### SOURCE EXTRACT
►
# Pixelation & dropped recordings becoming too frequent



## sheisler28 (Mar 7, 2008)

We had the experience from heck getting our Roamio installed and working correctly through Cox Cable here in Omaha. It took 1.5 months but finally Cox got their tuning adaptors upgraded to accommodate the 6 tuners and I thought all was finally well. Unfortunately over the past month we've had more and more problems with pixelation. When it hits, it hits every channel and every tuner. It can go on for just a few minutes to a few hours. If it is bad enough and Tivo is trying to record it will just drop the recording all together. If it gets really bad we'll lose TV signals altogether. It is now happening where I am losing 2-3 recordings per week and I am getting aggravated all over again! 

I've tried searching here in the forums but I'm not finding others posting about similar issues. I'm trying to decide if this would be a Tivo issue or if it would be possibly a cable card and/or tuning adaptor issue with Cox? Where should I begin to try and figure out the problem? What exactly causes pixelation?

Right now I'm looking at the the stupid V52 message floating around my screen after more pixelation and a lost recording and ready to throw the darn thing out the window. Any help is appreciated!

ETA: Rebooting doesn't help!


----------



## LoadStar (Jul 24, 2001)

Sounds like a service visit from Cox is in order. They'll want to check your signal levels and signal-to-noise ratio. More than likely either your signal level is way too low, or you've got noise on the line.


----------



## sheisler28 (Mar 7, 2008)

LoadStar said:


> Sounds like a service visit from Cox is in order. They'll want to check your signal levels and signal-to-noise ratio. More than likely either your signal level is way too low, or you've got noise on the line.


We had the signal levels and everything checked about 150,000 times in the whole installation process with Cox. I lost count how many times they were out to the house. All levels are fine every time so I don't think that is the problem. Any other possibilities?


----------



## LoadStar (Jul 24, 2001)

sheisler28 said:


> We had the signal levels and everything checked about 150,000 times in the whole installation process with Cox. I lost count how many times they were out to the house. All levels are fine every time so I don't think that is the problem. Any other possibilities?


Actually, what could happen around this time of year is something the cable guys term "suck out." The cold causes the cable to contract, which in turn causes it to pull away from the connectors, introducing noise on the line or potentially causing it to lose connection. Still is going to need a service visit to verify and fix that.


----------



## sheisler28 (Mar 7, 2008)
◄
### ASSIGNED TASK 1
Output the stretch of the pixelation thread from "Right now I'm" through "help is appreciated!", keeping every word unchanged.
### ASSIGNED TASK 2
Pick up the forum thread on pixelation and dropped recordings where it stops, and continue it.
These lines are separate material and have no connection to the pixelation thread.

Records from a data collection
►
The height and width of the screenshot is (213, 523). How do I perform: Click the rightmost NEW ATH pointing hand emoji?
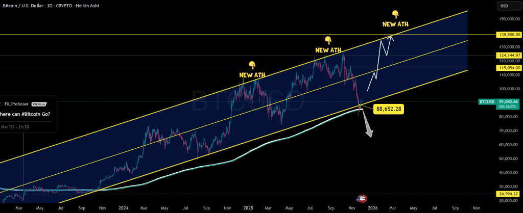coord(395,14)
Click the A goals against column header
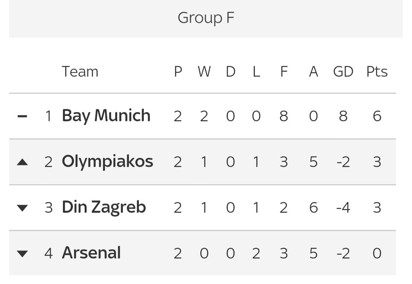This screenshot has height=284, width=412. (x=314, y=72)
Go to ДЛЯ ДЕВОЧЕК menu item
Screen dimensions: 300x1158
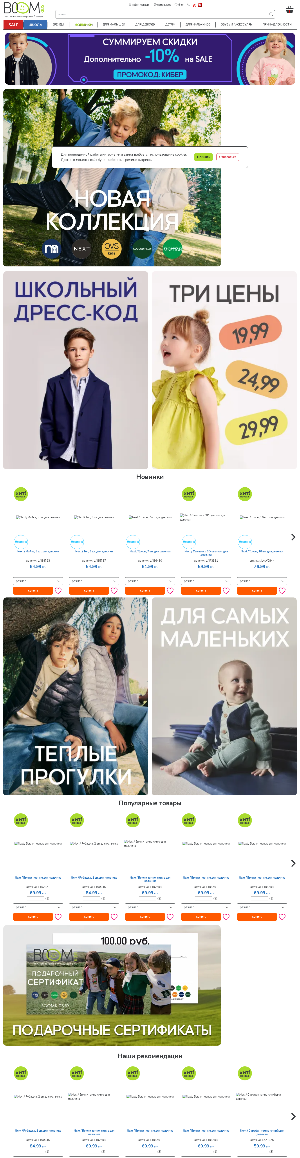(x=145, y=25)

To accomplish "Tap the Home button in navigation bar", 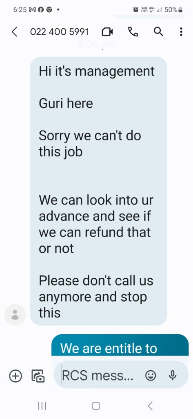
◄
### YOUR RESPONSE 1
Right now I'm looking at the the stupid V52 message floating around my screen after more pixelation and a lost recording and ready to throw the darn thing out the window. Any help is appreciated!

### YOUR RESPONSE 2
LoadStar said:


> Actually, what could happen around this time of year is something the cable guys term "suck out." The cold causes the cable to contract, which in turn causes it to pull away from the connectors, introducing noise on the line or potentially causing it to lose connection. Still is going to need a service visit to verify and fix that.


Well that would make sense if it just started now that it got cold but it's been happening ever since we got all the activation stuff done in October. It's just progressively getting worse and worse. Since we've had the line checked so many times with the most recent being the end of October I am just thinking it must be something else? Never had any issues with this same line on our old Tivo.

Could it be a bad cable card? Would it be helpful to swap out the card for a different one?


----------



## worachj (Oct 14, 2006)

When I had intermittent signal problems it was caused by squirrels chewing on the line from the pole to the house. The cable company buried a new line to the house and fixed my problem. The guys from the cable company don&#8217;t like to climb poles to check the wire so best of luck in getting them to check it.


----------



## pwlcheng (Dec 6, 2007)

Did they check the signal level 150,000 before or after they install the TA? and did they check the level on the coax cable that connects to the Tivo?
Every splitter in the house degrades the signal somehow so the important thing is to check the signal level at the point where the cable connects to your TiVo, not just at the entry point outside your house.


----------



## sheisler28 (Mar 7, 2008)

Well here we are again tonight with no signal. A big night of shows lined up to record too. 

Yesterday was the coldest day of the year so far and we had a fine signal all day so not sure that cold is the issue?

When the Tivo was working yesterday we checked all the signal strengths and SNR's for all 6 tuners. It was 90% and 36 for all which is exactly where Cox and Tivo has determined it should be at.

We've checked the cable line coming into the house and it is fine. All the digital cable is working fine on all the TV's. The only TV not getting a signal is the TV with the Roamio.

Called Tivo support and they were ZERO help. Said there was nothing they could do since there was no signal.

The big issue with the whole installation/activation was a software issue with Cox's tuning adaptor and prior to that an issue with old cable cards being issued by Cox. I am starting to wonder if we are still dealing with residual issues caused these larger issues?

Are there any other Cox customers out there having issues like ours? I swear this Roamio/Cox Cable issue is going to be the death of me! LOL!


----------



## LoadStar (Jul 24, 2001)

Have you tried taking the Roamio to one of the rooms that you don't have problems in? Keep everything else the same, especially all the coax cables.

Edit: before you do that, can you go into the Tuning Adapter Diagnostics (Settings & Messages > Settings > Remote, CableCARD, & Devices > Tuning Adapter > Tuning Adapter Diagnostics) and see what the FDC, RDC, and Tuner signal strengths are (second page, labeled in dBmV)?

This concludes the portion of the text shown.